Specifically, Mr Siemiątkowski is being charged with allowing prisoners to be illegally deprived of their liberty and with allowing “physical punishment” to be used against them. He will face the charges in a domestic criminal court.
Mr Siemiątkowski, however, told television station TVP Info that he had “refused to answer the prosecutor’s questions and will continue to do so at every stage of the proceedings, including in court,” citing issues of national security.
‘Black sites’
The charges relate to an investigation, launched in 2008, into whether Poland hosted CIA detention centers for suspected terrorists during the early years of the “war on terror.” A military base in Stare Kiejkuty, northeastern Poland, was allegedly used as one of the so-called CIA “black sites” between December 2002 and September 2003.
In January this year, Polish prosecutors granted terrorism suspect Abu Zubaydah “victim status” in an investigation after he claimed to be a victim of secret detention and torture while in Poland.
There are suggestions that the current leader of the Democratic Left Alliance, Leszek Miller, who was prime minister during the period when the black sites were allegedly in use, could be charged in connection with the sites before Poland’s State Tribunal. However, this had not been confirmed as WBJ went to press.
Mr Miller reacted to the speculation by saying that those responsible for the “leaks” of information were “committing treason.” “This will not end until the prosecutor running to the media [with information] is punished,” the former PM told journalists. Mr Miller has denied that he had any knowledge of the CIA detaining and torturing prisoners in Poland.
A democratic country
Meanwhile, Prime Minister Donald Tusk reacted by saying that “there is no doubt Poland is a democratic country. This is a painful but very clear proof that no politician, even if hand in hand with the biggest superpower in the world, can do something that will never see the light of the day.”

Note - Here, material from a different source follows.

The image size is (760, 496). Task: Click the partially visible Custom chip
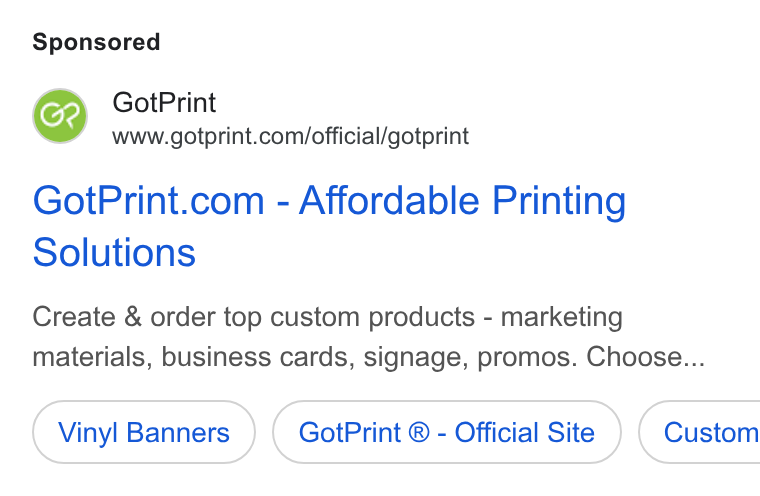pyautogui.click(x=699, y=432)
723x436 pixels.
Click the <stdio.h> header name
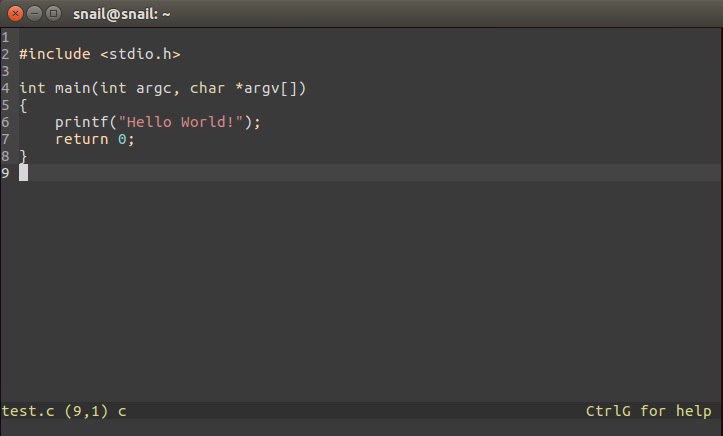(x=140, y=54)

“This is not the 19th century and not some Bantu state. Rulers have to know how to take care of the dignity of the Polish state and so do only what is in accordance with their conscience and the law,” he added.
However, he also said that if he had been the prosecutor, he “would not have formulated the charges,” and that Poland was “in a sense the political victim of the indiscretion of some people in the US administration several years ago.”
Those investigating the case “must rise to the highest standards of concern for state interest” and show the “utmost discretion,” he added.